- [THE PROBLEM] Copy the listing below line for line, changing nothing.

Word and element pointing entries:
---

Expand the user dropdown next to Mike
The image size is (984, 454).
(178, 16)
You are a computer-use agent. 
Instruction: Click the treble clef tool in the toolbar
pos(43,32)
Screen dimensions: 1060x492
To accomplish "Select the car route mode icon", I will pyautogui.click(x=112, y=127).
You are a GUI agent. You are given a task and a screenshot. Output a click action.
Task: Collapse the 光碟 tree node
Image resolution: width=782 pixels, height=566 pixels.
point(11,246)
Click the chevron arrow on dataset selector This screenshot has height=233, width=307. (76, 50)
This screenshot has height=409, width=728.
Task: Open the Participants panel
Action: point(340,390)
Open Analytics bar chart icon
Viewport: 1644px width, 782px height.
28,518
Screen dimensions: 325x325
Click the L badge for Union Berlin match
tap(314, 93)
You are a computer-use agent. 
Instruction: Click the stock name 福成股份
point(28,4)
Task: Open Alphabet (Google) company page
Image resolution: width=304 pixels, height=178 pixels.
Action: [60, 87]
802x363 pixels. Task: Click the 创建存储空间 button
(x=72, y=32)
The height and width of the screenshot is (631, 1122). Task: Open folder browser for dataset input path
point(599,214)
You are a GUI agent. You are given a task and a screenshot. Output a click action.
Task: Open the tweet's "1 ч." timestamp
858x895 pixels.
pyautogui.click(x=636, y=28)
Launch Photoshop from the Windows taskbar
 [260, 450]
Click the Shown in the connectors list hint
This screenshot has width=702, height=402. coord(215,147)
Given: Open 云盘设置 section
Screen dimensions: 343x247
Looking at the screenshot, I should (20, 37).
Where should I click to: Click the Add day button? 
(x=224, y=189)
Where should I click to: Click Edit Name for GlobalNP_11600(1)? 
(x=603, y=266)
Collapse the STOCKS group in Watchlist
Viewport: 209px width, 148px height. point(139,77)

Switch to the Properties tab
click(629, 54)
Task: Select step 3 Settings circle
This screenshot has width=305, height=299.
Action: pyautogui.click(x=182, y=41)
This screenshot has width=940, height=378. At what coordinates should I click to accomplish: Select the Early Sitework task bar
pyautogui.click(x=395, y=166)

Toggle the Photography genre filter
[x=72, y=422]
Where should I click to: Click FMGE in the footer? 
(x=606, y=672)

---

- [FINISHED TASK]
Expand the user dropdown next to Mike
The image size is (984, 454).
(178, 16)
You are a computer-use agent. 
Instruction: Click the treble clef tool in the toolbar
pos(43,32)
Screen dimensions: 1060x492
To accomplish "Select the car route mode icon", I will pyautogui.click(x=112, y=127).
You are a GUI agent. You are given a task and a screenshot. Output a click action.
Task: Collapse the 光碟 tree node
Image resolution: width=782 pixels, height=566 pixels.
point(11,246)
Click the chevron arrow on dataset selector This screenshot has height=233, width=307. (76, 50)
This screenshot has height=409, width=728.
Task: Open the Participants panel
Action: point(340,390)
Open Analytics bar chart icon
Viewport: 1644px width, 782px height.
28,518
Screen dimensions: 325x325
Click the L badge for Union Berlin match
tap(314, 93)
You are a computer-use agent. 
Instruction: Click the stock name 福成股份
point(28,4)
Task: Open Alphabet (Google) company page
Image resolution: width=304 pixels, height=178 pixels.
Action: [60, 87]
802x363 pixels. Task: Click the 创建存储空间 button
(x=72, y=32)
The height and width of the screenshot is (631, 1122). Task: Open folder browser for dataset input path
point(599,214)
You are a GUI agent. You are given a task and a screenshot. Output a click action.
Task: Open the tweet's "1 ч." timestamp
858x895 pixels.
pyautogui.click(x=636, y=28)
Launch Photoshop from the Windows taskbar
 [260, 450]
Click the Shown in the connectors list hint
This screenshot has width=702, height=402. coord(215,147)
Given: Open 云盘设置 section
Screen dimensions: 343x247
Looking at the screenshot, I should (20, 37).
Where should I click to: Click the Add day button? 
(x=224, y=189)
Where should I click to: Click Edit Name for GlobalNP_11600(1)? 
(x=603, y=266)
Collapse the STOCKS group in Watchlist
Viewport: 209px width, 148px height. point(139,77)

Switch to the Properties tab
click(629, 54)
Task: Select step 3 Settings circle
This screenshot has width=305, height=299.
Action: pyautogui.click(x=182, y=41)
This screenshot has width=940, height=378. At what coordinates should I click to accomplish: Select the Early Sitework task bar
pyautogui.click(x=395, y=166)

Toggle the Photography genre filter
[x=72, y=422]
Where should I click to: Click FMGE in the footer? 
(x=606, y=672)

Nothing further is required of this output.